Of zijn ze slechts bedacht
ontlenen dan hun macht
aan 't feit dat men vergeet
dat men dit zelf deed?

Al zijn ze'r nooit geweest,
toch gaat steeds door het feest
dat van zichzelf blijft genieten
en zich continu blijft gieten
in wisselende vormen
van engelen tot wormen.

maandag 22 augustus 2011

Aan de dis. *)

Het leven is een lappendeken
of een wand met knoppen.
Overal is wel een teken
om te gaan of om te stoppen.
Ontmoetingen zijn zonder tal,
flitsend en voorbijgaand.
Iedereen komt eens ten val,
in de vlucht of opstaand.
En dan?

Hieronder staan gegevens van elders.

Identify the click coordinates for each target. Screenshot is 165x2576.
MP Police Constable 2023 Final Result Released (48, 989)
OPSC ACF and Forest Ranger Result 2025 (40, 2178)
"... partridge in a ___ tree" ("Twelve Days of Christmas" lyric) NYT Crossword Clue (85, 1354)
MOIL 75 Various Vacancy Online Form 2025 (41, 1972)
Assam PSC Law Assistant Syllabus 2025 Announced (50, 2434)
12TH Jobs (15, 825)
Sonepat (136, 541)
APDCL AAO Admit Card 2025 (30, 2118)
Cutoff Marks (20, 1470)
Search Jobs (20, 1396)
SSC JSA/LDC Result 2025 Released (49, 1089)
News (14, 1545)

Is er een weerzien?
De lepel in de soepterrien
die zo rustig glanst
schijnt het zich niet aan te trekken.
Hij trekt gekke bekken
in de kaarsenvlam die danst,
betoverend, met schizoïde vlekken.



*) "NAMO Compassion and emptiness are inseperable.
    This uninterrupted flowing mind
    is suchness, primordially pure.
    Space is seen in intercourse with space.
    Because the root resides at home,
    Mind consciousness is imprisoned.
    When I meditate on this, subsequent thoughts
    Are not patched together in the mind.
    Knowing the phenomenal world is the nature of mind,
    Meditation requires no further antidote.
    The nature of mind cannot be thought.
    Rest in this natural state.
    When you see this truth you will be liberated.
    Just as a child would, watch the behavior of barbarians.
    Be carefree; eat flesh; be a madman."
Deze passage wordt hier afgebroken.